Information shown:
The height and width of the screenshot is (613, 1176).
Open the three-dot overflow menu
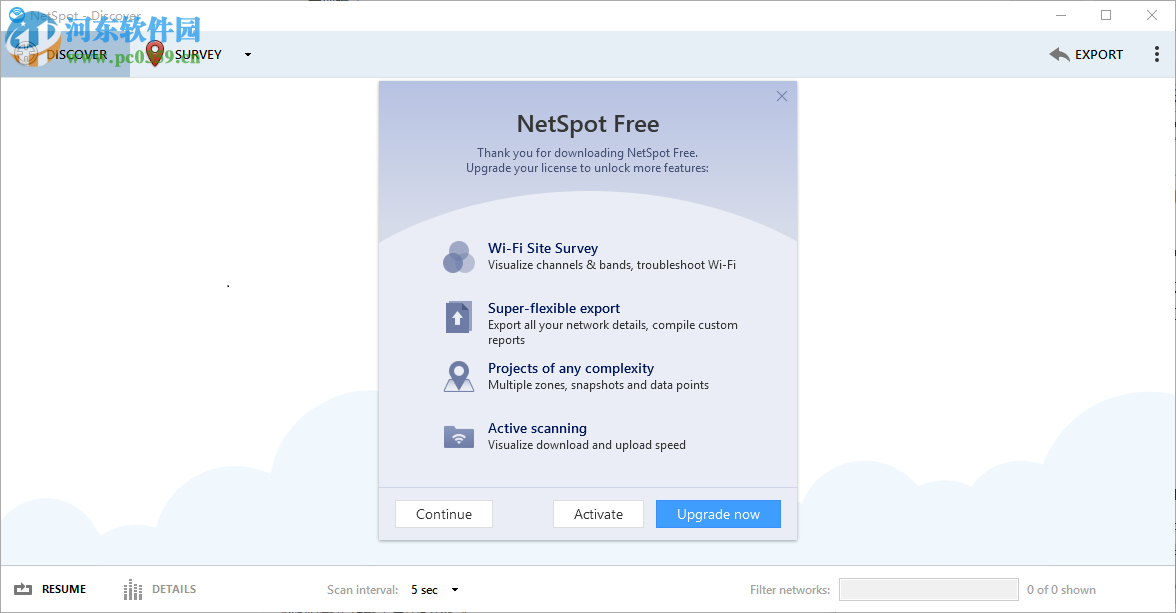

...

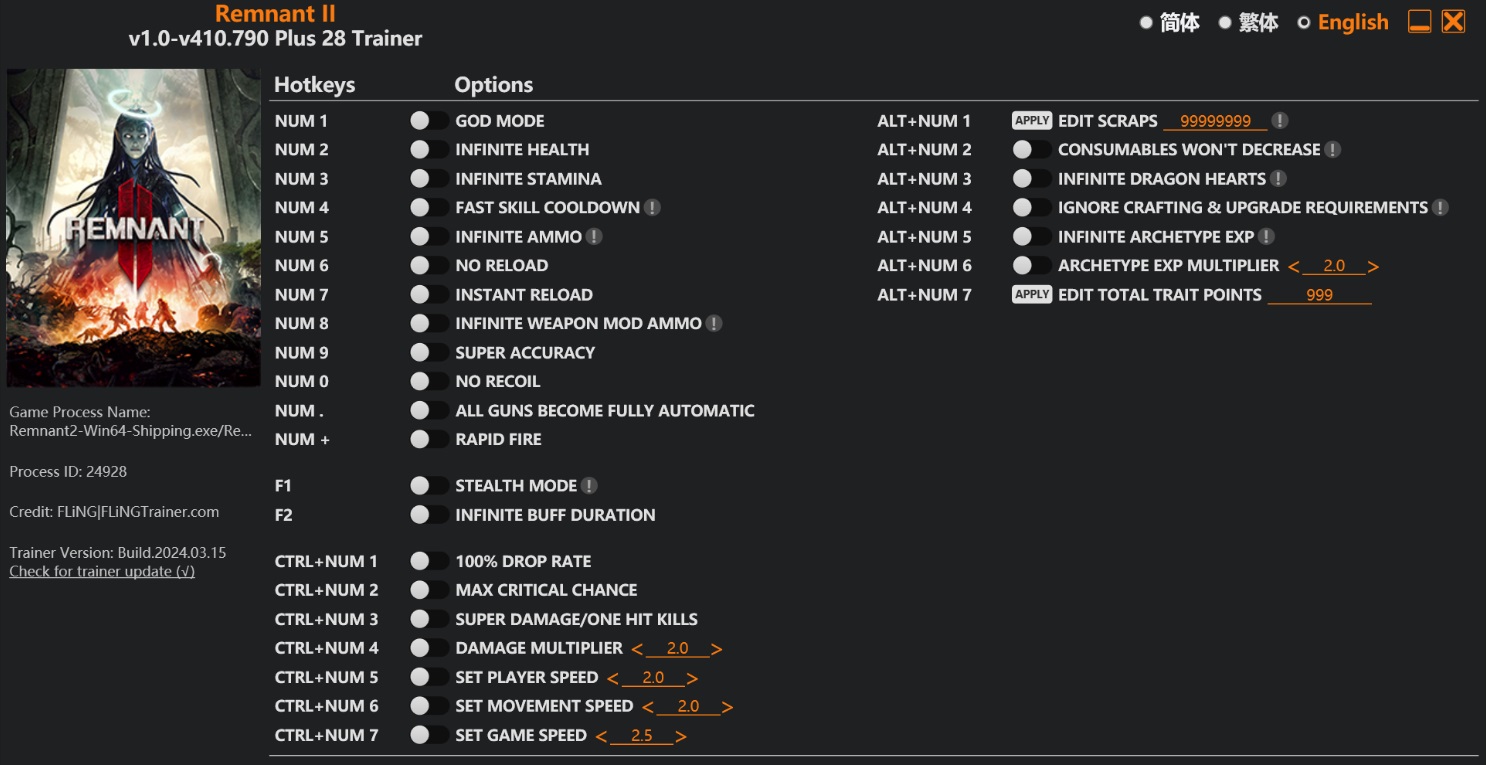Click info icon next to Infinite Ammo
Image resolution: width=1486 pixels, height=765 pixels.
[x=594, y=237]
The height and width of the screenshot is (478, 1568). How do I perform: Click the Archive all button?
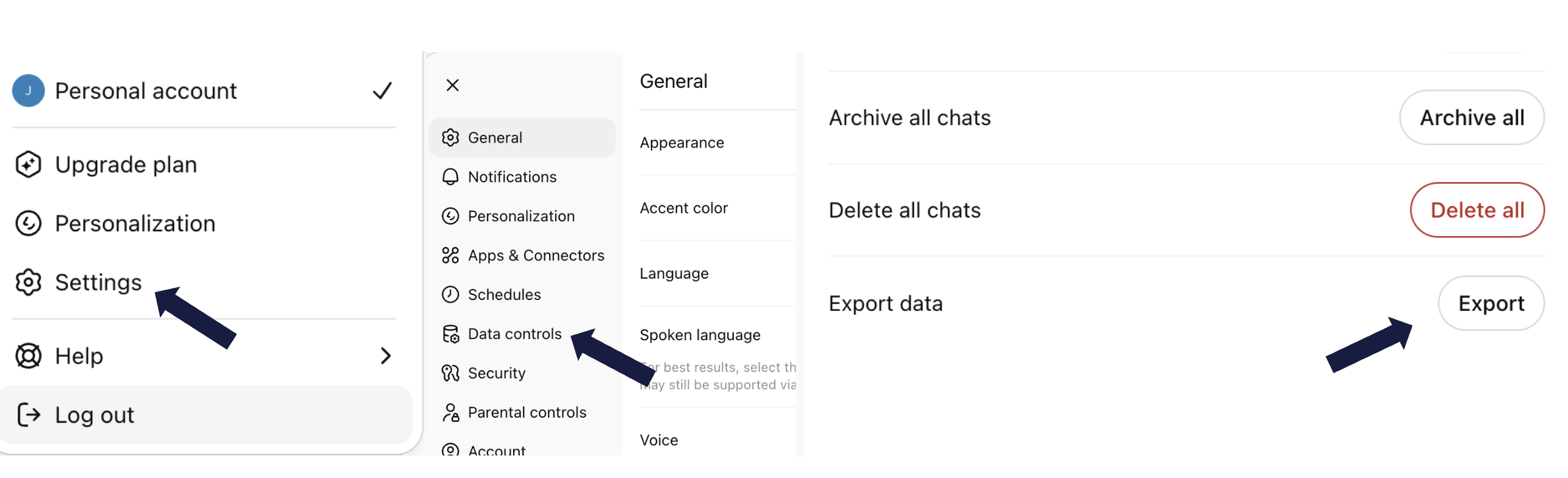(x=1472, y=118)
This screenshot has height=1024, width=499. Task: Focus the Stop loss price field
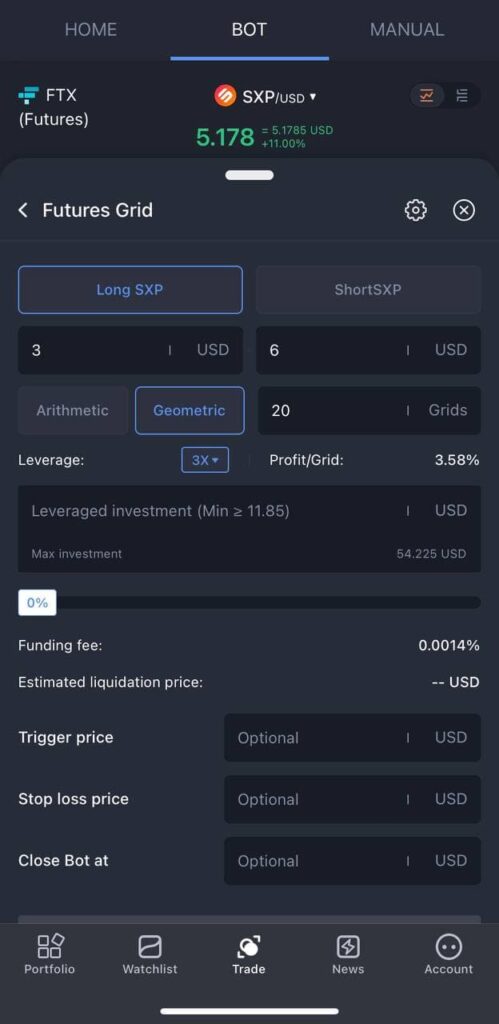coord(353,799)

What the exercise asks:
In the listing above, find the line holding "The height and width of the screenshot is (613, 1176)." and the line holding "Open the three-dot overflow menu", then output those two lines and every line between them exactly.

Response:
The height and width of the screenshot is (613, 1176).
Open the three-dot overflow menu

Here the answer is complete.